American scientists have developed a whole scale of storms on our star.
The Sun is continuously "losing weight," scientists have determined. Every second, about 1 million tons of plasma escapes from the upper layers of its atmosphere into space. This unceasing flow has been poetically named solar wind by astronomers.
The plasma in the solar corona is very hot. Its temperature reaches 3 million kelvins, which is approximately 200–500 times greater than that on the surface of the Sun. Scientists do not yet know why this happens. However, it is this high temperature (and therefore high energy) that allows the plasma to influence other objects in the Solar System, determining space weather.
The solar wind is not harmless at all. It likely "blew away" most of Mars' atmosphere in the distant past, turning it into an uninhabitable place. Earth's magnetic field, which the planet acquired early in its existence—more than 4 billion years ago—helps it avoid the sad fate of its neighbor. There are several theories about how this happened, but the dynamo theory is considered the most convincing.

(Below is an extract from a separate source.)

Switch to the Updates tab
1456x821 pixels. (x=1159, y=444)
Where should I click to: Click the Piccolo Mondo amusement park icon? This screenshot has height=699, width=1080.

The magnetic field, like a reliable shield, protects us from both the solar wind and solar cosmic rays. Without it, all life on the planet would perish from radiation.
Earth's magnetosphere has to withstand even more serious blows. From time to time, the Sun ejects colossal amounts of plasma in a single burst. The mass of these clumps can reach billions of tons, and they move at speeds two or more times greater than that of the solar wind (hence they are called fast solar wind). Sometimes our planet finds itself in their path.
When a cloud of solar plasma approaches Earth, it deforms the frontal part of the planet's magnetosphere, after which charged particles flow into the tail and stretch it.
At some point, the amount of plasma becomes so great that the magnetic field can no longer hold it. The field lines "break" and reconnect. Part of the plasma flies away from Earth, while the remnants, gaining momentum, return to our planet at high speed.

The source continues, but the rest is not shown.